Using an outdated API version: Discord deprecates old API versions over time. If you are working from an old tutorial that specifies an older API version, check that it is still supported.
Bot permissions too broad or too narrow: Requesting Administrator permission for a bot that does not need it is a red flag that makes server owners reluctant to install it. On the other hand, a bot that requests too few permissions will fail to perform its actual functions. Match the permissions to what the bot genuinely does.

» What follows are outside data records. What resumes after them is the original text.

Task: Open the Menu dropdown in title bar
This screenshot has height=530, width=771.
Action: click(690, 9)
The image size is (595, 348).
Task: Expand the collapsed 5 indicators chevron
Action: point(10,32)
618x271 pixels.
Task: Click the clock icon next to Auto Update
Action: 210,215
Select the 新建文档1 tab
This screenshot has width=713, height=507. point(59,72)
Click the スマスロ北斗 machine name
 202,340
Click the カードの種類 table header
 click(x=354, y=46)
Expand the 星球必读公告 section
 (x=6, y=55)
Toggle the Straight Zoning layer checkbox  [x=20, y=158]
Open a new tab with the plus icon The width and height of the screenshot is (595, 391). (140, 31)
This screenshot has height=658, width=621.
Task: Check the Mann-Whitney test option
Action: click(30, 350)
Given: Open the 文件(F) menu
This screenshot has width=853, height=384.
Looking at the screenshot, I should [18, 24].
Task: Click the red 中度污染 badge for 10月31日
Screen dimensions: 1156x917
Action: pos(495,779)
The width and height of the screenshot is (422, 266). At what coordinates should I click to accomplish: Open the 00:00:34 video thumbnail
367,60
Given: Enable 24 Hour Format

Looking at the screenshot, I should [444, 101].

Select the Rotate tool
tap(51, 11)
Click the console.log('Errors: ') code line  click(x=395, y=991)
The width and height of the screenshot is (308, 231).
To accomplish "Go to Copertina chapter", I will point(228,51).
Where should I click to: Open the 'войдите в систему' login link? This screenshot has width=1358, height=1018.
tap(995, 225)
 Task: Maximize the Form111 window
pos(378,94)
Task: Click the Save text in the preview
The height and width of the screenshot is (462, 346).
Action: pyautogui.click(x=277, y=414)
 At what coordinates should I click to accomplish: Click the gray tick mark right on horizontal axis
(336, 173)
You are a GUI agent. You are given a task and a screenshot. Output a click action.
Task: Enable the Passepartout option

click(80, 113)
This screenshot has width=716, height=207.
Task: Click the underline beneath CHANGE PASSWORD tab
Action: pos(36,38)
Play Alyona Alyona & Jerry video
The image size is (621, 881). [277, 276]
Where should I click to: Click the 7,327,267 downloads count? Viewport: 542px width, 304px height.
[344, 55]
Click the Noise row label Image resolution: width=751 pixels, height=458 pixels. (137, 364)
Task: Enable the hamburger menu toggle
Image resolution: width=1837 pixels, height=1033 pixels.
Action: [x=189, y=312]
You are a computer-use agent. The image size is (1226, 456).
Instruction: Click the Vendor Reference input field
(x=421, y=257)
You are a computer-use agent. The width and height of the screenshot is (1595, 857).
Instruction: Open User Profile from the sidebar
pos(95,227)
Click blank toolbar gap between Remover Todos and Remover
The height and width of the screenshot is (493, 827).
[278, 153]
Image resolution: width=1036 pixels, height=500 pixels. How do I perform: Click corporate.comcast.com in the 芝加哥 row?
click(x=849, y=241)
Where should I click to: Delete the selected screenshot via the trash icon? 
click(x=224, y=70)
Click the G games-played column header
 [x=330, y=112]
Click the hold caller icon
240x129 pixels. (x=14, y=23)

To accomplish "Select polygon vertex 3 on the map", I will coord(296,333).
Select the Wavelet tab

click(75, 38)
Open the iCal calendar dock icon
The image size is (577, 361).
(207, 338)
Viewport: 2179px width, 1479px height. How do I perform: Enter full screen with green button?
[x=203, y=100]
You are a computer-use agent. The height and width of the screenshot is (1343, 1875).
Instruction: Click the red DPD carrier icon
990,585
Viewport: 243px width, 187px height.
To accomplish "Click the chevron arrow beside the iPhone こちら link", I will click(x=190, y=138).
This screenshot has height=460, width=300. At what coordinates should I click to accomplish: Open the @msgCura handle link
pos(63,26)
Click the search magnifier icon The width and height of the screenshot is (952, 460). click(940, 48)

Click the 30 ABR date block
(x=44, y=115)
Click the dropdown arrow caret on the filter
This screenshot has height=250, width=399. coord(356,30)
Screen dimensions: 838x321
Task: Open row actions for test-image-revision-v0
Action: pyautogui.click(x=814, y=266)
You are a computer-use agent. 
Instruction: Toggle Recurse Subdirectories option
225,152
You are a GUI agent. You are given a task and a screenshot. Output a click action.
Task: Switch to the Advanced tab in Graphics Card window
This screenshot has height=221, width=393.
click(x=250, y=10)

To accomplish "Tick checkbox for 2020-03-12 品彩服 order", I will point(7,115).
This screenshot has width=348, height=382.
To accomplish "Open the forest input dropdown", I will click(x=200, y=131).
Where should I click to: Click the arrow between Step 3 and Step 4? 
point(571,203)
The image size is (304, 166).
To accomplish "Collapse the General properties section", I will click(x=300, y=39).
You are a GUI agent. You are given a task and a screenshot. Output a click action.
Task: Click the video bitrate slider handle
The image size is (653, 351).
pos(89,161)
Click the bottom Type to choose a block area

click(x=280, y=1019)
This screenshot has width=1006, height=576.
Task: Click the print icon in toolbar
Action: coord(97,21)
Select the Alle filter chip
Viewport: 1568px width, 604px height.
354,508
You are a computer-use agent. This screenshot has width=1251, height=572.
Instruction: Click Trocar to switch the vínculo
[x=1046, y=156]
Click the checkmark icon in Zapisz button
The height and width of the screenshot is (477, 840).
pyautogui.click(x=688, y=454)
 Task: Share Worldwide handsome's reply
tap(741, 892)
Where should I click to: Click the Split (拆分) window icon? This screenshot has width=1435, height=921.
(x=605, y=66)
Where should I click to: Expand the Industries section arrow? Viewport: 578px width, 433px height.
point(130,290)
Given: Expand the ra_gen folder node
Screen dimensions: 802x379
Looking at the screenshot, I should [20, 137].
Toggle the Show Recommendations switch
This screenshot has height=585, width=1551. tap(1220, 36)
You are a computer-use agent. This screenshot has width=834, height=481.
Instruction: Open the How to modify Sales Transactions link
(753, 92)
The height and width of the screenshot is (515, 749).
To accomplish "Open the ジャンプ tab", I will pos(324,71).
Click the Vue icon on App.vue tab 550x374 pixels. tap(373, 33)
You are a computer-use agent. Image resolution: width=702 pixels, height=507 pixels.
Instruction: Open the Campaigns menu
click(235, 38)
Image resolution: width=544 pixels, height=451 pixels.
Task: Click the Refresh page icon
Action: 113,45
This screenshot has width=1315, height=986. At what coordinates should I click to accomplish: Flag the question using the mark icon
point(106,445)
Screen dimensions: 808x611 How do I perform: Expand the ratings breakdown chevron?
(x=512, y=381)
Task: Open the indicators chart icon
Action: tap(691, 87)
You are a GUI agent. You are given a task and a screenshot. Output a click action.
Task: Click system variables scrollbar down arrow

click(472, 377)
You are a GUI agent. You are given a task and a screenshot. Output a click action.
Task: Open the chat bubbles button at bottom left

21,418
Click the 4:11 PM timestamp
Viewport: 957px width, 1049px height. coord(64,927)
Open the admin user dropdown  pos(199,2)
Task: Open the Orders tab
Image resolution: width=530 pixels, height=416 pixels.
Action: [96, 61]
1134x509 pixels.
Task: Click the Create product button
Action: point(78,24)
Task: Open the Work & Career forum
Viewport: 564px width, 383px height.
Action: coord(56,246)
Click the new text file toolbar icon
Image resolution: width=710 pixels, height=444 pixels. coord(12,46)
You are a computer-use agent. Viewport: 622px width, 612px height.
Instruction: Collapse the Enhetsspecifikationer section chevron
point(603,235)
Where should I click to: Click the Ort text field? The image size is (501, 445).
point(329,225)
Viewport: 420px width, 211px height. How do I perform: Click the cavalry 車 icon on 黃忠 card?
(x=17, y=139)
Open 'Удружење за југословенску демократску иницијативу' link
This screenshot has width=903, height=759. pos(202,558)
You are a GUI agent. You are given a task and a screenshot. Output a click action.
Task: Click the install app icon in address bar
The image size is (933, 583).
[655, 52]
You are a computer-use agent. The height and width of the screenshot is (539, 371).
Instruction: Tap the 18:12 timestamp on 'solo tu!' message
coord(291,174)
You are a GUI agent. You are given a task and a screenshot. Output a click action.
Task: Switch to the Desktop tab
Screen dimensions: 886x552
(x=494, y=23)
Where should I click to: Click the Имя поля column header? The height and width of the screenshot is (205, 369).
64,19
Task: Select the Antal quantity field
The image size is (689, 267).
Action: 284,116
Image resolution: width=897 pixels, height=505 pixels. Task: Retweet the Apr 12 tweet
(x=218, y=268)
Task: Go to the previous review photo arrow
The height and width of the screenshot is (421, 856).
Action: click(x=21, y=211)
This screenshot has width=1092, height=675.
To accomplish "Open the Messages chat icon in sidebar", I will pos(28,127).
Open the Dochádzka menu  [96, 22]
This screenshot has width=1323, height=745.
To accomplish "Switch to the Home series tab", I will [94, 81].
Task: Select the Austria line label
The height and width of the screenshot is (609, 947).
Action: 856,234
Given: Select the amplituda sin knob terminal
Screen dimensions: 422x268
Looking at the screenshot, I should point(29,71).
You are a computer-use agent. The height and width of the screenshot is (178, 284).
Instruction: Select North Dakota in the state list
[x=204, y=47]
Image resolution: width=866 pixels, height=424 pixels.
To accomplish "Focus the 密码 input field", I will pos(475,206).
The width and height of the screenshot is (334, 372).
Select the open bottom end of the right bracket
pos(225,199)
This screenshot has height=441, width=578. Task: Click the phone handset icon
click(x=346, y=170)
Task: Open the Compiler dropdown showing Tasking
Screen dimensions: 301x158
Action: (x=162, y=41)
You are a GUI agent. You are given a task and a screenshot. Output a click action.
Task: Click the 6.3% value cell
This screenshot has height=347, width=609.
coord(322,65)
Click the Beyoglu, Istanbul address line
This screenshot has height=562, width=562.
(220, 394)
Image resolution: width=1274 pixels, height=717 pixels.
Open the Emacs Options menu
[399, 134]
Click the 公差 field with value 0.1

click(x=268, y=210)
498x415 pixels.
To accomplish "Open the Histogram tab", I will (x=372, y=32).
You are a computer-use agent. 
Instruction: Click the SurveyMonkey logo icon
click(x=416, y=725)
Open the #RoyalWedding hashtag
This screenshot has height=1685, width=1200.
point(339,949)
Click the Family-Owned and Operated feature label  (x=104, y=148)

For developers building tools and applications on platforms like Discord, understanding how to create effective app interfaces provides useful context that applies across any platform API. The security practices involved in managing bot tokens and OAuth2 secrets connect to broader web security principles that every developer working with APIs should understand. And for discord bot developer teams managing multiple applications and deployments, project management tools keep development organized across different environments and versions.
Key Takeaways
- The discord developer portal at discord.com/developers/applications is where you create and manage all Discord applications, bots, and OAuth2 integrations.
- Every discord application gets an Application ID, Client Secret, Public Key, and (if you add a bot) a Bot Token. The token is your bot’s authentication credential for the Discord API.
- Never expose your bot token in public code. Store it in an environment variable and keep it out of version control.
- Privileged intents (Presence, Server Members, Message Content) must be enabled in the discord dev portal AND declared in your code before they work.
- OAuth2 in the developer portal handles “Login with Discord” flows and bot invite links. Redirect URIs must match exactly.
- The Discord API is called through libraries in your language of choice: discord.js for JavaScript, discord.py for Python, JDA for Java, and others.
- Use the OAuth2 URL Generator in the developer portal discord to build bot invite links with specific permissions rather than constructing them manually.
- Modern bots use slash commands registered through the API rather than prefix-based message commands that require the Message Content intent.